Siga-nos nas Redes Sociais


Publicado

dia:

Aparecida Maria Antônia Inocêncio é trabalhadora da educação aposentada, mas nunca deixou de ser educadora. Pariu 08 filhos, tem 12 netos e 04 bisnetos de sangue, e é avó de uma quebrada inteira. Pelo bairro do BNH, no Grajaú (Extremo Sul de São Paulo), é comum pedirem bênção pra “Vó Cida”. 

No trajeto até o “bar dos professores”, onde ela pediu pra gravar a entrevista, entre um gole e outro de cerveja a mulher de 72 anos lembrava dos perrengues e conquistas que viveu nas últimas quatro décadas desde que chegou ao fundão da periferia – da ditadura que silenciava moradores às rodas de samba que deram origem à primeira agremiação local a desfilar no Carnaval paulistano.

Cidona é a personagem do terceiro episódio de “Matriarcas”. Idealizada pela escritora e professora Lucimeire Juventino e realizada pela Periferia em Movimento, nesta série de reportagens contamos histórias de mulheres que cavaram os alicerces de lutas por direitos que continuam fortes até os dias de hoje.

Saiba mais sobre a história de Cidona

Filha adotiva, Cidona nasceu em 1947 e cresceu no bairro do Bom Retiro (Centro de São Paulo) até os 18 anos.
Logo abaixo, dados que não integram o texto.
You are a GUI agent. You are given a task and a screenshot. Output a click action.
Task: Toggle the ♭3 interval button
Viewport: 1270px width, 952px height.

Já casada e com filhos, passou alguns anos em Itaquera (zona Leste), além de viver por um período na Freguesia do Ó (zona Noroeste). Em 1975, ela se mudou com a família para o Grajaú, no Extremo Sul de São Paulo.
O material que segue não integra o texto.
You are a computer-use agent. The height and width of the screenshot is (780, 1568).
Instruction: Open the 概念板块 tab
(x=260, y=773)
Como a própria Cidona conta, nessa época o “fundão” não tinha nada: faltavam lojas, quitandas, padarias… Havia poucas escolas, o transporte era feito por poucos ônibus esburacados da viação Sete de Setembro e as ruas não eram asfaltadas. Com a construção da COHAB Brigadeiro Faria Lima (bairro hoje conhecido como BNH), uma caixa d’água passou a abastecer os moradores de forma racionada – só tinha água disponível das 08h às 10h e das 17h às 20h.

Em 1976, a Prefeitura de São Paulo inaugurou a EMEF Joaquim Bento Alves de Lima Neto e Cidona começou a trabalhar como agente escolar perto de casa. Como funcionária pública, ela se articulou com movimentos de educação, conheceu a ex-prefeita Luiza Erundina e trabalhou no gabinete de secretários responsáveis pela pasta na gestão da ex-prefeita – os educadores Paulo Freire e Mario Sérgio Cortella.

Foram 37 anos de dedicação ao serviço público, muitos deles ainda sob a ditadura militar. As crianças brincavam pra fora do portão, mas após às 20h quem estivesse na rua precisava andar com a carteira de trabalho assinada pelo empregador. “Hoje, você mostra o RG pra polícia e é liberado”, diz ela.

Foi nessa época também que Cidona se divorciou do marido, um tabu para época, e passou a cuidar sozinha dos 08 filhos – 05 deles ainda vivos. Nas dificuldades, levava os filhos com ela para o trabalho, contava com apoio de amigas e hoje seu matriarcado se estende sobre 12 netos e 04 bisnetos.

Mas todo mundo tem um laço com ela, mesmo que não seja de sangue: na quebrada, ela é conhecida como “vó Cidona”. E essa vida na comunidade coroa Cidona. Entre uma cerveja e outra, ela se lembra de quando apelidou de “Buracanã” um campinho de futebol de várzea próximo de onde hoje ocorre o famoso Pagode da 27 – uma das rodas de samba que ela frequenta para matar a saudade dos tempos da Flor Imperial do Grajaú, primeira escola de samba da região, na qual ela desfilava e participava da gestão cotidiana.

E assim, no sapatinho, ela samba na avenida da vida.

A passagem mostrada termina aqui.